Suzanne Bate - (W35-39) 16:47, first Ironman, after a fantastic year of training.

Each and every one of these athletes had a different goal coming into this race, and in a day this long, things don't always go as planned... but all of them finished happy with what they have achieved, as they should... :)


September 6, 2008

"It doesn't get easier, you just go faster"

A great quote by the great Greg Lemond. If you do not know who that is, chances are you stumbled across this blog by accident and you will never make the same mistake again... or perhaps you are interested in learning who that is? In that case, go do your homework and come back afterwards... ;)

I think that quote is a great reflection on the kind of athletes I attract... the kind that a quote like that puts a smile on their face and makes them nod their head in agreement... the kind that wants to push their limits and take it to the next level.

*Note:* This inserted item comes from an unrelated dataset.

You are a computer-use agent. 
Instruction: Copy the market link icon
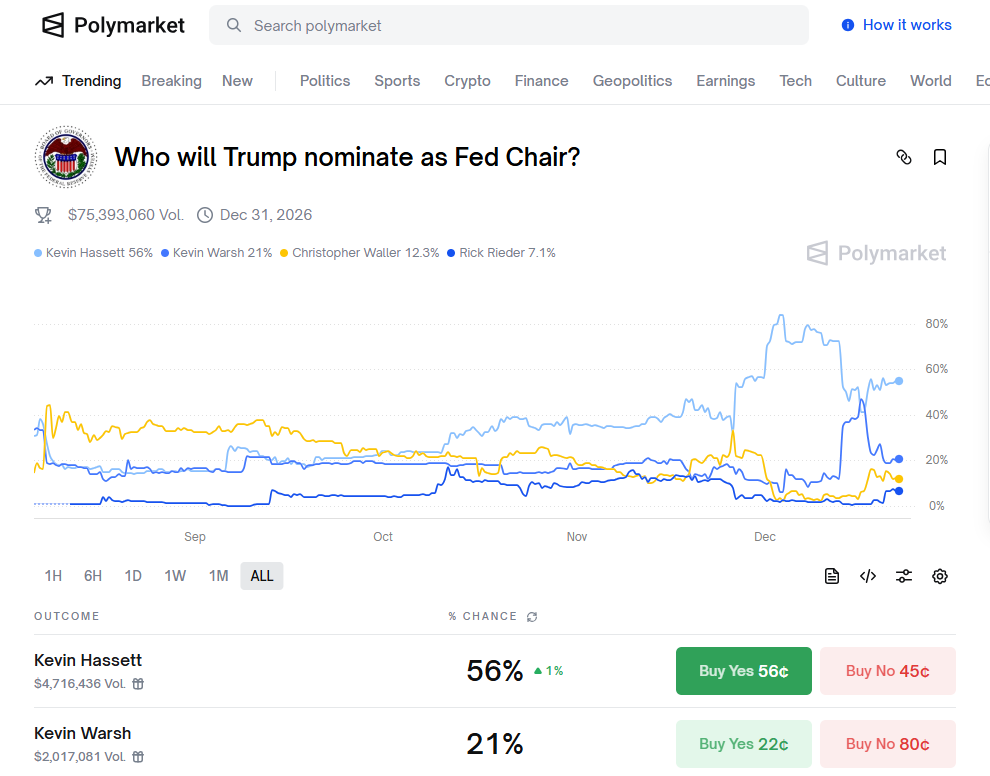904,157
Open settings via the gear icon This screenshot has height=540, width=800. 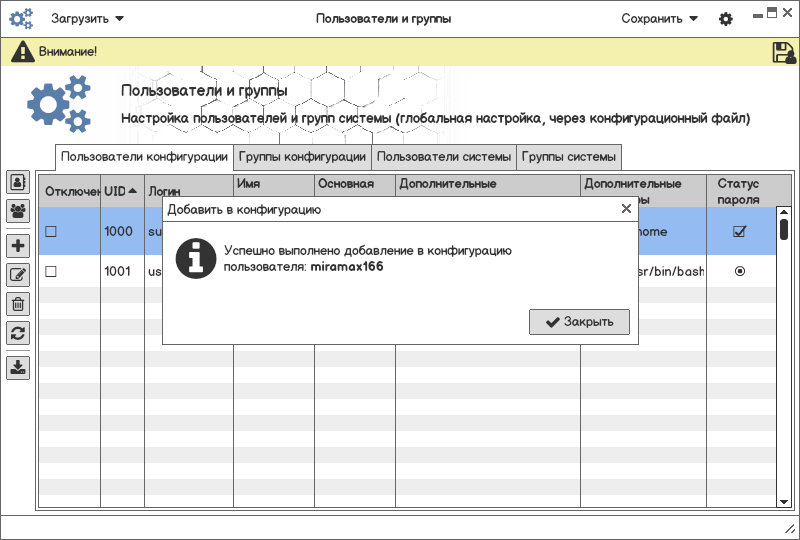click(x=726, y=19)
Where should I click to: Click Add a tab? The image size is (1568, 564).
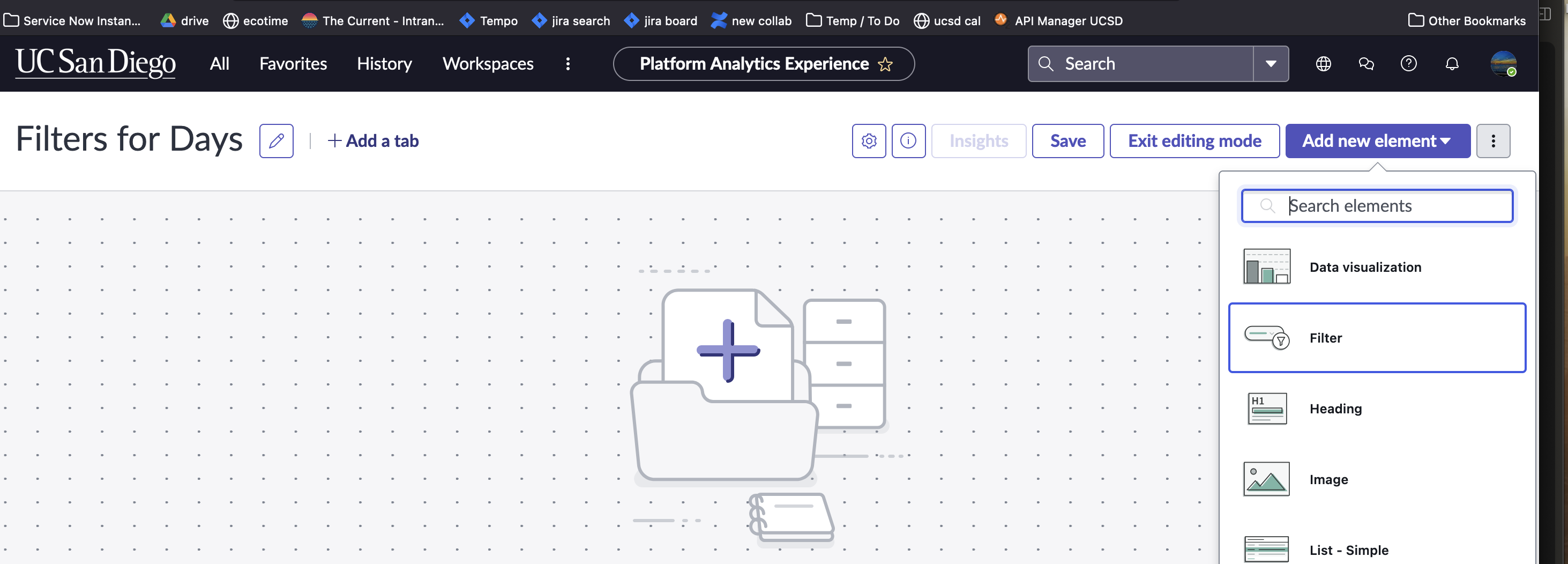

Not all of us are born with the ability to become an elite level athlete... so the mindset I refer to means different things to all of us. For some it will be to move from participating, to competing. For others it will be moving higher in classification in their age group, and then perhaps placing in their age group too. Then there are those who progress from competing at the age group level to the pro level and from rookie pro to seasoned pro...

So if your goal is to get faster, it does not get easier; not at training and not at racing. You work hard, then you race just as hard :)


September 1, 2008


I love my athletes. I really enjoy working with each and every one of them, and apparently it goes both way. We had a team party on Sat eve and they completely surprised me with some goodies. They went to the troubles of getting me a swimming parka jacket and got my logo embroider on the back and front. I haven't had one of these jackets since my swimming days, and that was a while ago... it will keep me warm and dry during those winter track sessions, where I nearly freeze to death! THANK YOU :)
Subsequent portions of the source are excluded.